De Visu - Cent ans de créativité

Une fois de plus, le Musée national des beaux-arts du Québec (MNBAQ) risque de séduire de nombreux visiteurs avec une nouvelle exposition en provenance de la réputée Kelvingrove Art Gallery, de Glasgow, en Écosse. Grâce à une soixantaine de tableaux de grands maîtres, De Millet à Matisse offre un magnifique tour d'horizon des mouvements novateurs de la peinture française entre 1830 et 1940. Un parcours incontournable, à Québec pour quelques mois seulement.

Organisée par l'American Federation of Arts, alors que la Kelvingrove Art Gallery procède à d'importantes rénovations, cette sélection d'envergure internationale ne s'arrête qu'à un seul endroit au Canada. Ainsi, le MNBAQ accueille en ses murs, jusqu'au 2 mai, des toiles resplendissantes d'artistes tels Van Gogh, Gauguin, Picasso, Cézanne, Braque, Renoir et Monet. L'exposition procède ainsi par thèmes afin de mettre en valeur l'évolution des styles dans la peinture française au tournant du XIXe et du XXe siècle. Il faut savoir d'emblée que, de 1800 à 1900, les collectionneurs de Glasgow s'intéressent davantage à l'art français contemporain qu'aux immenses fresques classiques. C'est d'ailleurs l'une des raisons pour lesquelles la Kelvingrove possède aujourd'hui cette collection aussi attrayante.

Un espace propice

Sans tomber dans le piège de l'académisme, la commissaire invitée Vivien Hamilton, en coordination avec Daniel Drouin du MNBAQ, met à profit les grandes étapes qui transformeront la peinture française, du mouvement réaliste jusqu'au pointillisme. On découvre tout d'abord ces scènes contemporaines de la nature qui deviendront l'un des principaux sujets pour bien des artistes en marge tels Monet ou Cézanne. Plutôt que de s'inspirer des modèles du paysage traditionnel, certains peintres décident de sortir de la norme en privilégiant le travail direct à partir de la nature.

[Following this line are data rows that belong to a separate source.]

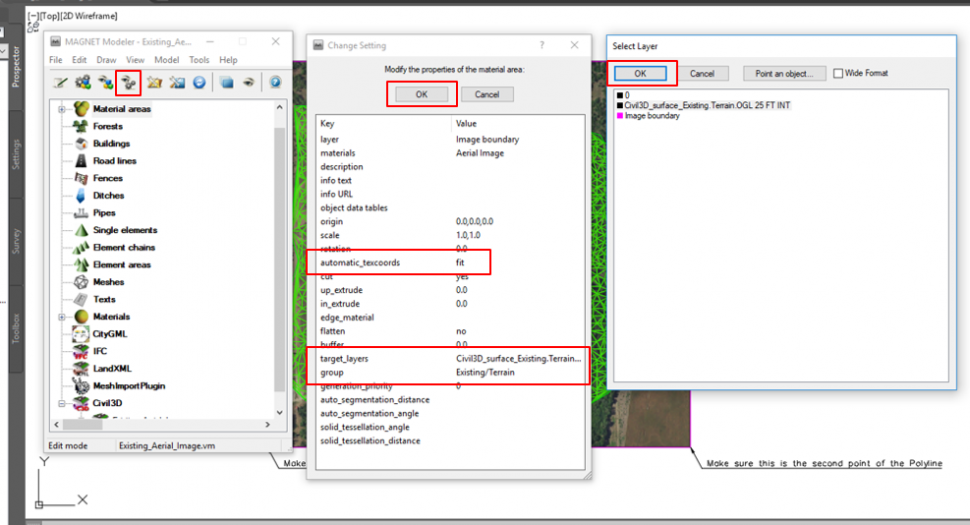The image size is (970, 525).
Task: Select the magenta Image boundary layer
Action: 651,116
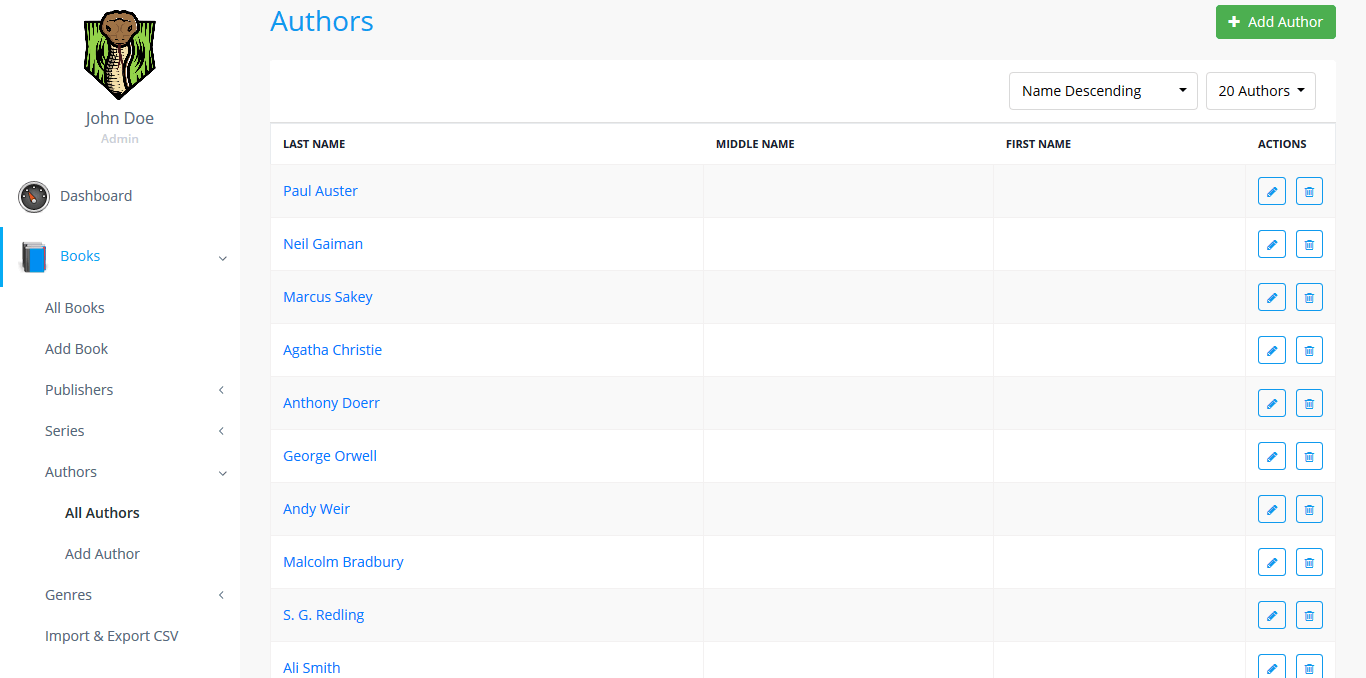Click the green Add Author button
Screen dimensions: 1366x678
coord(1275,22)
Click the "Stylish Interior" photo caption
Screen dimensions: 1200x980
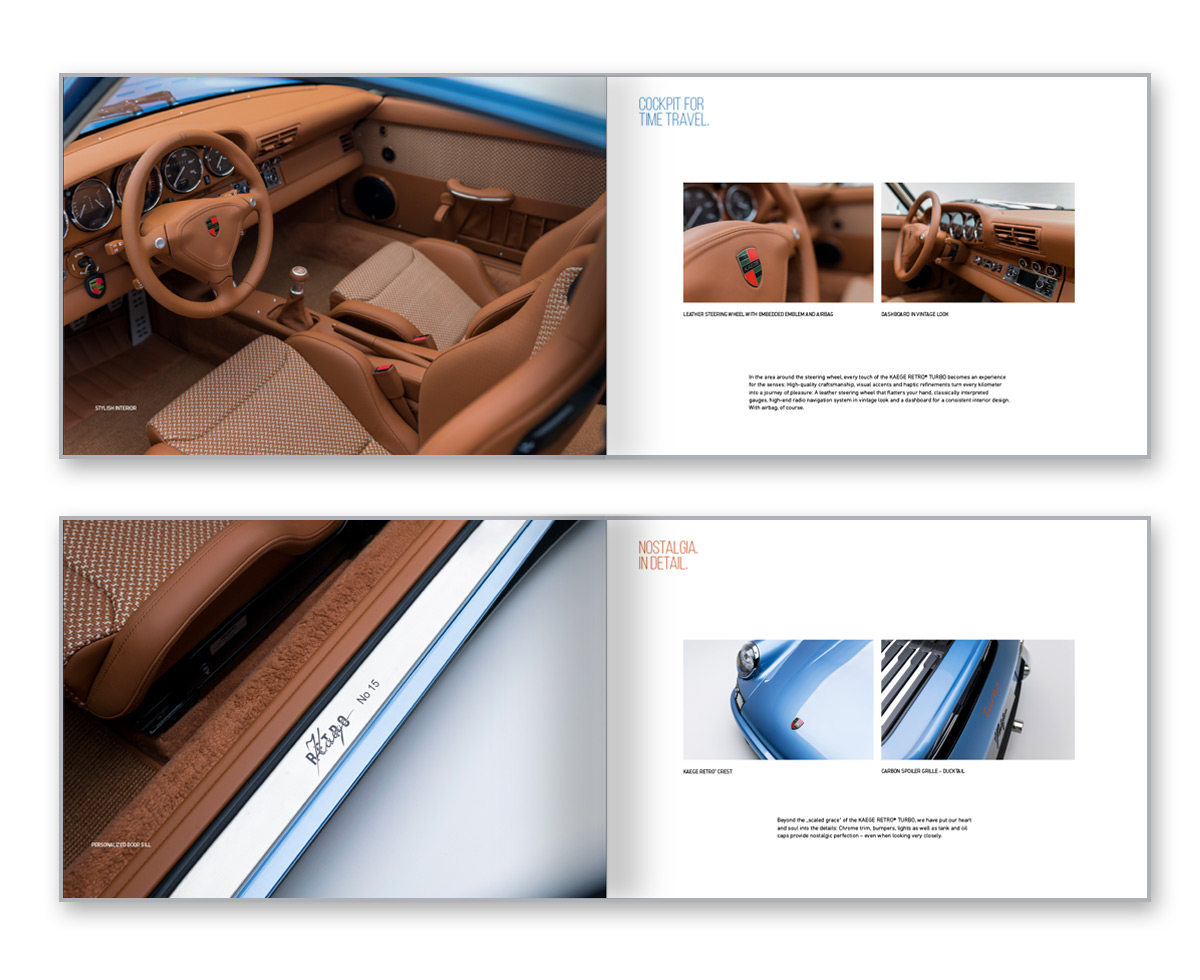coord(116,408)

C'est le cas, notamment, de Monet, qui rend les effets fugaces de la lumière dans Paysage à Vétheuil (1880), ou encore d'un Pierre Bonnard qui peint de mémoire plutôt que «sur le motif». Des oeuvres telles La Chaîne de l'étoile et Pilon du roi (vers 1878-1879) de Cézanne, de même que Paysage, Saint-Briac (vers 1887-1889) d'Émile Bernard (un impressionniste proche de Gauguin) innovent grâce à l'utilisation d'un vocabulaire visuel avant-gardiste.

Autre fait à souligner, à partir des années 1870, de nombreux artistes se mettent à dépeindre une classe moyenne qui devient le reflet d'un essor social et économique. En 1901, lors de son deuxième séjour à Paris, Picasso met déjà son talent à l'épreuve dans La Marchande de fleurs dans la rue. Cette huile sur carton s'intéresse davantage à une certaine dynamique de la scène urbaine qu'à de nombreux détails à retenir. Tout le potentiel artistique de Picasso est déjà contenu dans cette toile d'une grande force expressive. Dans la deuxième salle, on s'intéresse plus précisément à une représentation subjective de l'eau et de ses reflets. De Boudin à Marquet, l'économie des moyens invite à une force d'expression incomparable. Dans la série des portraits, on s'arrête plus longuement devant ce chef-d'oeuvre qu'est le Portrait d'Alexander Reid (1887) de Van Gogh, qu'on a longtemps classé parmi les célèbres autoportraits du frère de Théo. De biais, la Fille de cirque (vers 1939) met également à profit l'art plus spirituel de Georges Rouault.

La dernière partie de l'exposition pointe finalement du côté de la nature morte. Du réalisme de Courbet aux effets décoratifs de Matisse, les contrastes sont plus que flagrants. Le Plat de fruit, verre et bouteille (1926) de Braque laisse transparaître une forme d'intemporalité qui inspire tout au long de ce trajet d'une force remarquable. On souligne aussi l'apport d'un design qui, tout en rappelant les intérieurs de la haute bourgeoisie du XIXe siècle, offre un espace propice aux nombreuses trouvailles esthétiques. De Millet à Matisse a tout pour connaître un succès retentissant dans la capitale nationale.